In Michigan there isn’t currently a statute that addresses sexting; offenses involving the possession, creation or distribution of sexually explicit materials involving teens (often minors under the age of 18) may be prosecuted under child pornography laws. Ultimately, a teen who’s 14, 15, 16 or 17 years old could face felony charges and face prison time if convicted. Even worse, the teen may be required to register as a sex offender which will directly impact almost every area of his or her life in the future including employment, housing, certain legal rights and more.

Parents, principals and others have become extremely concerned about sexting and the dangers involved in what has become a very common crime, although most teens don’t think of it as a criminal offense. With technology readily available at every turn and smart phones in almost every teen’s hand it is critical that parents and other adults not only discuss the legal dangers, but approach the topic of sex as well.

Sex is a natural, normal part of life that we become aware of at a young age. Teenagers (and even pre-teens) are naturally curious; they have many questions, and by having open, honest discussions with teens rather than shying away from the topic it could be beneficial in a number of ways. When you don’t avoid the topic, kids aren’t so curious. To whatever extent you talk about sex-related topics and sexting, be sure to warn your teens about receiving, sending or sharing any information, photo or other content that’s of a sexual nature and how it could result in criminal charges.

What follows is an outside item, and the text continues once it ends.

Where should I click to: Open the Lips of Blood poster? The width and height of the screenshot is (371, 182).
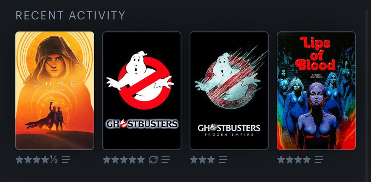coord(316,90)
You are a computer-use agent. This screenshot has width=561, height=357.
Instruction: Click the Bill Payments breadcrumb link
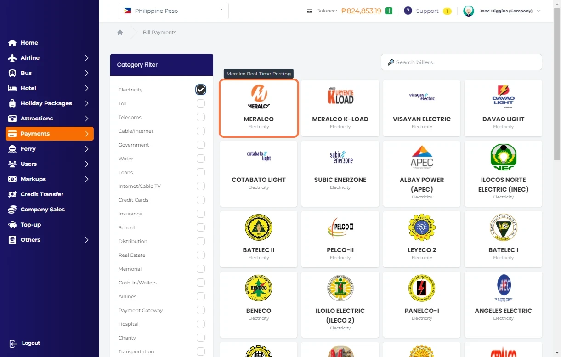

Child pornography laws were created to protect children; ironically these are the same laws that may be used to prosecute and convict minors today for “sexting,” basically texting any content of a sexual nature using a smart phone or other electronic device. The top priority in a sexting case involving a teen is to have charges dismissed. When this isn’t a reasonable option it may be possible to have charges reduced, and to explore HYTA or other sentencing options.

Parents and others in an authority position – talk to teens about the very real dangers of sexting. You may help prevent legal and psychological consequences.